Extracted records:

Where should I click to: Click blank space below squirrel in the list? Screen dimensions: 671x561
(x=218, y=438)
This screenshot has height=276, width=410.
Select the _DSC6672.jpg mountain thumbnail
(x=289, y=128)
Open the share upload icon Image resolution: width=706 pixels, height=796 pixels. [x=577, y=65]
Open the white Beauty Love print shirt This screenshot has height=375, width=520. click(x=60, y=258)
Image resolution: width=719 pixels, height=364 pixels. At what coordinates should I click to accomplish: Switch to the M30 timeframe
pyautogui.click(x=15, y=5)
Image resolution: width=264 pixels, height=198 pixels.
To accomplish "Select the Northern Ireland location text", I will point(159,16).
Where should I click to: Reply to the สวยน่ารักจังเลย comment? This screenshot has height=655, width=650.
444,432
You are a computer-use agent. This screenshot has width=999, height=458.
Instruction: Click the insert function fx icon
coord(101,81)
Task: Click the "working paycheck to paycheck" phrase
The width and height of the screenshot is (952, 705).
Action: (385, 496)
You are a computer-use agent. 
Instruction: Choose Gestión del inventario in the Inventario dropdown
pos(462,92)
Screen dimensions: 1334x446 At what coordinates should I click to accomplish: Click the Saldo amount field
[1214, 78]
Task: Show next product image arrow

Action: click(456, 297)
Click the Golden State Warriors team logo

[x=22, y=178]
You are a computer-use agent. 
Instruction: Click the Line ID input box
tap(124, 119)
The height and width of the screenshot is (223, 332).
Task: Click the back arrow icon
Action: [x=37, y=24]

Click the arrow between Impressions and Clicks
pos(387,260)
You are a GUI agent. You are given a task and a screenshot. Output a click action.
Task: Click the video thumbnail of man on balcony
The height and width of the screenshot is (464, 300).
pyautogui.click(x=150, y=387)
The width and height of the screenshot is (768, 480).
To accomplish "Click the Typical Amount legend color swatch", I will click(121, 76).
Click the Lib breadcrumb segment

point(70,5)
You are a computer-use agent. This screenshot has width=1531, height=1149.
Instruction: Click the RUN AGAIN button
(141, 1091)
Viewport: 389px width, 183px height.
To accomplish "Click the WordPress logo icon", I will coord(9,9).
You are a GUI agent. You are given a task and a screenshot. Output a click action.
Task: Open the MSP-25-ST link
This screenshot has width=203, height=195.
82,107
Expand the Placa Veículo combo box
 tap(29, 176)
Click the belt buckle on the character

■ Brief ■
Where the string "computer" appears in a line of the entries above, return that line.

■ Worked solution ■
You are a computer-use agent. This screenshot has width=999, height=458.
You are a computer-use agent. 
You are a computer-use agent. 
You are a computer-use agent. This screenshot has width=1531, height=1149.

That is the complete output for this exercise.